O Brasil terminou 2025 com um número recorde de empresas inadimplentes: 8,9 milhões de CNPJs com contas atrasadas. É o maior patamar já registrado pelo indicador da Serasa Experian, divulgado em março de 2026.
No total, as dívidas dessas empresas somaram R$ 213 bilhões em dezembro. Em um ano, o país ganhou cerca de 2 milhões de empresas no vermelho — eram 6,9 milhões no fim de 2024.
Um dos principais fatores por trás desse avanço foi o nível elevado da taxa básica de juros. Em 2025, a taxa ficou em 15% ao ano por nove meses. Juros altos encarecem empréstimos, financiamentos e até o uso do crédito no dia a dia das empresas.
Na prática, funciona assim: quando os juros sobem, fica mais caro pegar dinheiro emprestado para pagar fornecedores, investir ou até manter a operação funcionando. Com isso, muitas empresas passam a adiar pagamentos ou deixam contas em aberto, aumentando a inadimplência.

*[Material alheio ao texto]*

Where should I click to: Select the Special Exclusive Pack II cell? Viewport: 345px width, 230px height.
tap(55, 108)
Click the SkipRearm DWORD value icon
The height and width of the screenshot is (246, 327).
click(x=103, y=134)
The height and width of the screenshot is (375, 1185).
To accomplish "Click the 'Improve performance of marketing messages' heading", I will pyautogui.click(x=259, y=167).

Além disso, juros altos também tendem a frear o consumo. Com crédito mais caro, os consumidores compram menos, o que reduz o faturamento das empresas e dificulta ainda mais o pagamento de dívidas.

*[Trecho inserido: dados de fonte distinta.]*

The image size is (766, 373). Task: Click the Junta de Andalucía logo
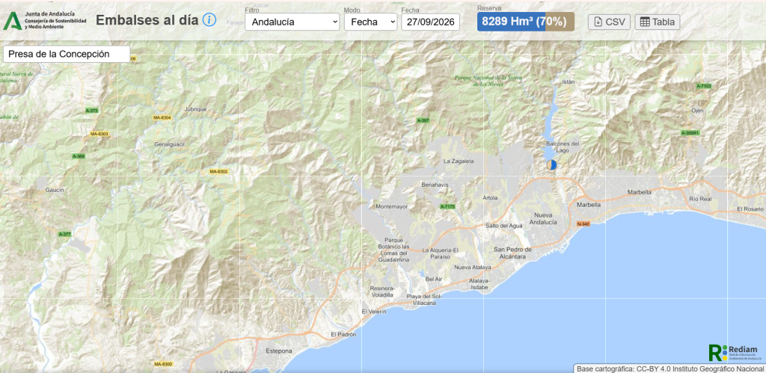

Mesmo com a recente decisão do Banco Central de reduzir a taxa para 14,75% ao ano, após reunião do Copom em março de 2026, o impacto dos juros elevados ao longo de 2025 já havia pressionado o caixa das empresas.
Os dados mostram ainda o tamanho do problema. Em média, cada empresa inadimplente tinha sete contas em atraso no fim de 2025. A dívida média por CNPJ chegou a R$ 23,8 mil.

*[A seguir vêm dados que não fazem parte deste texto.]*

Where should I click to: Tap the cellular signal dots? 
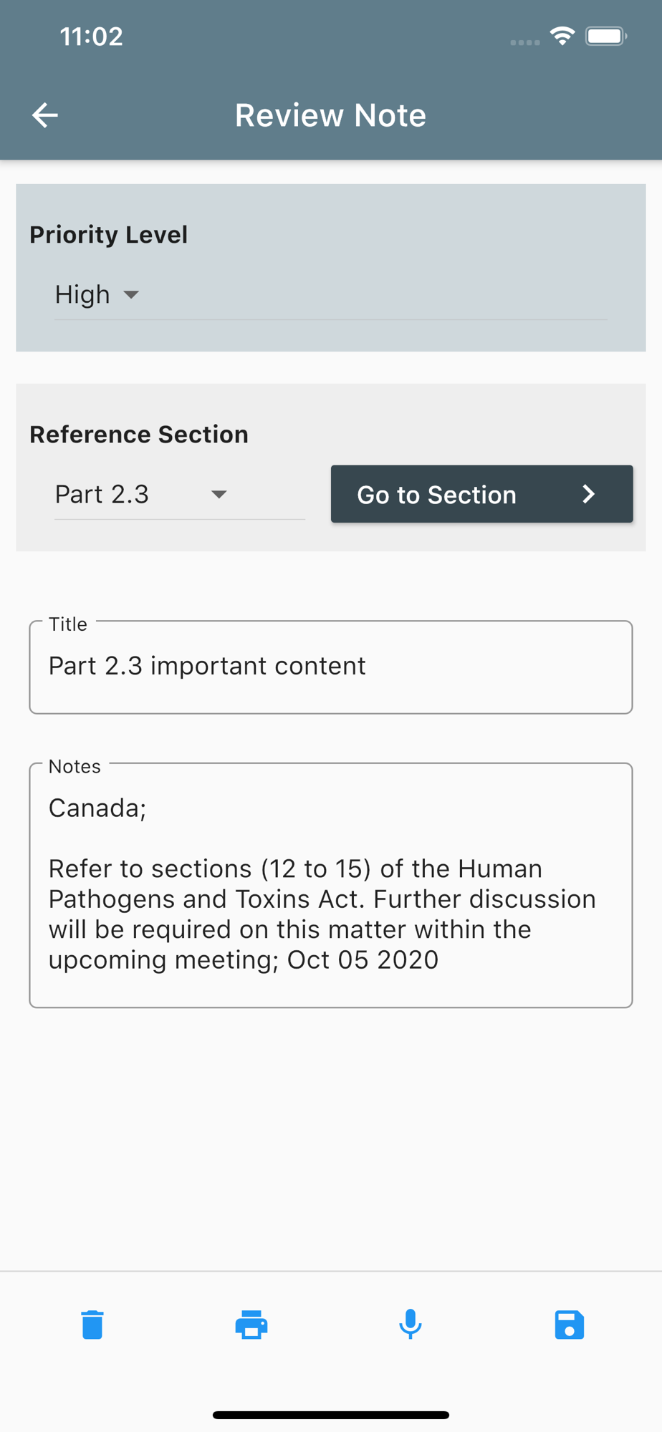click(524, 42)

As micro e pequenas empresas foram as mais afetadas: 8,5 milhões delas estavam inadimplentes, somando R$ 185,4 bilhões em dívidas. Esse grupo, mais dependente de crédito e com menor reserva financeira, costuma sentir mais rapidamente o efeito dos juros altos.
Por setor, o maior número de empresas negativadas está em Serviços (55,2% do total), seguido por Comércio (32,7%) e Indústria (8,1%). Já na origem das dívidas, serviços financeiros — como bancos e cartões — aparecem entre os principais credores.
Regionalmente, o Sudeste concentra mais da metade das empresas inadimplentes do país (53,8% do total nacional), com destaque para São Paulo, Minas Gerais e Rio de Janeiro. Na sequência apareceram Sul, Nordeste, Centro-Oeste e Norte.